New reports cite large Latino contributions to state, U.S. economy

A new report from Bank of America says that Latinos have contributed $92 billion dollars to Arizona’s Gross Domestic Product. 

Contributions are most prominent in Education & Healthcare (16.9% of Arizona’s Latino GDP), Finance & Real Estate (12.9%), and Professional and Business Services (11.8%). 

There are eight states in the U.S. that are home to approximately three-quarters of the Latino population (Arizona, California, Florida, Illinois, New Mexico, New York and Texas). These states have a Latino GDP of $2 trillion dollars. According to the study, if that figure were separated into a country of its own, that GDP would sit at the eighth-largest in the world, above Brazil and South Korea.

Compared to the 10-largest GDPs in 2018, the Latino GDP was the fastest growing, maintaining a pace that was 21% faster than India’s and 30% faster than China’s. If the Latino population of the aforementioned eight states were a single state, it would produce a state GDP that would be second only to California.

The biggest impact comes from personal Latino consumption, which totaled more than $60.7 billion in 2018 alone.

Latinos are also making large contributions to the state outside of the economy. The Latino labor force grew at a rate that was “nearly 7 and a half times as quickly as the non-Latino labor force.”

An additional study released by Merrill Lynch Wealth Management assessing why Latinos are making such an outsize economic impact found that, accompanied with the growth denoted in the Bank of America study, the growth of the affluent Latino community is outpacing the growth of the affluent general population.

Affluent Hispanic/Latino households have grown by 81% since 2015, whereas the general population has seen an increase of 53%. 

The study findings were largely focused around an increased presence of family. Based on a representative sample of 512 affluent Hispanic/Latino households, the study found that family is a key motivating factor in creating financial stability. 

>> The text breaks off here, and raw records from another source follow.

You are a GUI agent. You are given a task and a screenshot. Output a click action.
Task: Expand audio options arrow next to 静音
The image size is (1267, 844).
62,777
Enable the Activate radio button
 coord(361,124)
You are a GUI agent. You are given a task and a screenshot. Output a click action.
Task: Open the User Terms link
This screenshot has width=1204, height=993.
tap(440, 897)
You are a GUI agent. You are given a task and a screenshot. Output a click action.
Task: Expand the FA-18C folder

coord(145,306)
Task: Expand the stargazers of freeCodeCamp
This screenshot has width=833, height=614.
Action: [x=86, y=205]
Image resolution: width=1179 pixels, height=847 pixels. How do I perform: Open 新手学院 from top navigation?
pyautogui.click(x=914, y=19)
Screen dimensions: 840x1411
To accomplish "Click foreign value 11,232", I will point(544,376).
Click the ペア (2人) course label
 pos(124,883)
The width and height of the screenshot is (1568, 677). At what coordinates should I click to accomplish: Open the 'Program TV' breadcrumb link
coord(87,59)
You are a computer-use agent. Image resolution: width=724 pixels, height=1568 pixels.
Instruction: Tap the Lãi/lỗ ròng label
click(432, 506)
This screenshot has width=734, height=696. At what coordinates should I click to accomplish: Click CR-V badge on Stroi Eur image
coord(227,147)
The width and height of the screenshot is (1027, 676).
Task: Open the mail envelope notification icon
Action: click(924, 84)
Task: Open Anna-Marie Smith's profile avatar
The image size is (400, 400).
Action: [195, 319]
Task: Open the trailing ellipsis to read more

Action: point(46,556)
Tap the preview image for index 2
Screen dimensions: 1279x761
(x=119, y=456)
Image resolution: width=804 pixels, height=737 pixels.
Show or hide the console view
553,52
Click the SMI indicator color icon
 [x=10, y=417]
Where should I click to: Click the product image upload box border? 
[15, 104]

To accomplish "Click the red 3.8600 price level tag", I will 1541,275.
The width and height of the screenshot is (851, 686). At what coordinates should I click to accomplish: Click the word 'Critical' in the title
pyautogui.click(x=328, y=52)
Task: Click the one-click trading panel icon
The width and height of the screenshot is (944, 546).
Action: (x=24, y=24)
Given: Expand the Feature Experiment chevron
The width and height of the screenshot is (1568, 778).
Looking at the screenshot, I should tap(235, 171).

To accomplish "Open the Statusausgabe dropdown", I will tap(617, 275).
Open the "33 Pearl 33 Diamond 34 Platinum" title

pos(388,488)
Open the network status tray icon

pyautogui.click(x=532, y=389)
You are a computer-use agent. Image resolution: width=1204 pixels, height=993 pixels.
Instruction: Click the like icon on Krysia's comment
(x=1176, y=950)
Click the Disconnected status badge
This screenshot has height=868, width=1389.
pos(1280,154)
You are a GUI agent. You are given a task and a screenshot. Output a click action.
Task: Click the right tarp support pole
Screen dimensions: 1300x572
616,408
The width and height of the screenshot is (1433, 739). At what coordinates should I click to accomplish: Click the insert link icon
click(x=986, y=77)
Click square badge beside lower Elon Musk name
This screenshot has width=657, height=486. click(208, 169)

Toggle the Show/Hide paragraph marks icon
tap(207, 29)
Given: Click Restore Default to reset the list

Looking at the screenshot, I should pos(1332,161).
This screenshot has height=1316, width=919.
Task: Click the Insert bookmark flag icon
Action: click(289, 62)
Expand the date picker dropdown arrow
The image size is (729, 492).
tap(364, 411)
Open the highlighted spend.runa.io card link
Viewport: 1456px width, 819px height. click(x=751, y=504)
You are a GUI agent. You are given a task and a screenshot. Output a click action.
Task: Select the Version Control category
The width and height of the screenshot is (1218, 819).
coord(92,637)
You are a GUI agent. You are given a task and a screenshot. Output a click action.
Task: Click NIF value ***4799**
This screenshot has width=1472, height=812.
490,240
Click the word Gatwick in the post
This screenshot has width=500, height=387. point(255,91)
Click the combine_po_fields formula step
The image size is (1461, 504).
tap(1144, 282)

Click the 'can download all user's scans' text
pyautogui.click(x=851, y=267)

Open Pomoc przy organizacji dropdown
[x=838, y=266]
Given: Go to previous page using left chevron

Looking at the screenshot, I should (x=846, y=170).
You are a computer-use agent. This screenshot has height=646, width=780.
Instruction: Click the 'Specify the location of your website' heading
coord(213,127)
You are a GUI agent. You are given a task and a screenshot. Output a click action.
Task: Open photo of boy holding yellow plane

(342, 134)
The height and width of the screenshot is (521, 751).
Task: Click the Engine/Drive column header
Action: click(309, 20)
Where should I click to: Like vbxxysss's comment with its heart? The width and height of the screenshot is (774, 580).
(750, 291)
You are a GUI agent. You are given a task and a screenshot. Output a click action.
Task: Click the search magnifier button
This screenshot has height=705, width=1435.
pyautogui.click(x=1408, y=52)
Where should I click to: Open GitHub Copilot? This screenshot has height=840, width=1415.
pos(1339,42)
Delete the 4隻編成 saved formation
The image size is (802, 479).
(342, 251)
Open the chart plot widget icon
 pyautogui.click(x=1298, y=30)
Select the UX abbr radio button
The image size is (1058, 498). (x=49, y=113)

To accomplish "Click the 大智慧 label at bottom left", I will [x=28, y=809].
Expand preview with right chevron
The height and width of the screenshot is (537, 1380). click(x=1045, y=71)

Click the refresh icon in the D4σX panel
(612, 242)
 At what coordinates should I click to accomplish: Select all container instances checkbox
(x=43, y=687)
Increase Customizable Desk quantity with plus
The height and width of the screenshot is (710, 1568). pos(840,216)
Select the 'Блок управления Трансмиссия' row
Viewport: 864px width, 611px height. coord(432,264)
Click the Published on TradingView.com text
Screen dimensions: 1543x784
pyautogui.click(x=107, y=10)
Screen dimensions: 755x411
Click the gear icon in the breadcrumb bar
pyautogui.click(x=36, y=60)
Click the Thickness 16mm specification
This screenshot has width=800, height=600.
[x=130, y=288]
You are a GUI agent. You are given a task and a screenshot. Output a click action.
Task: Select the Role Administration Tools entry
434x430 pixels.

More than one-third of affluent Hispanics say that providing for their family is a top motivator. On top of that, they’re three times more likely than the general population to be driven by a desire to make their family proud. 

The testimonials included in the report include stories from first and second generation immigrants. Daisy Zuccardi, a first generation immigrant said, “I’m very grateful for the people who helped me when I first came to this country. So I would like to give back,” a common sentiment echoed in many of the interviews.

Both studies predict their identified trends will continue for quite some time.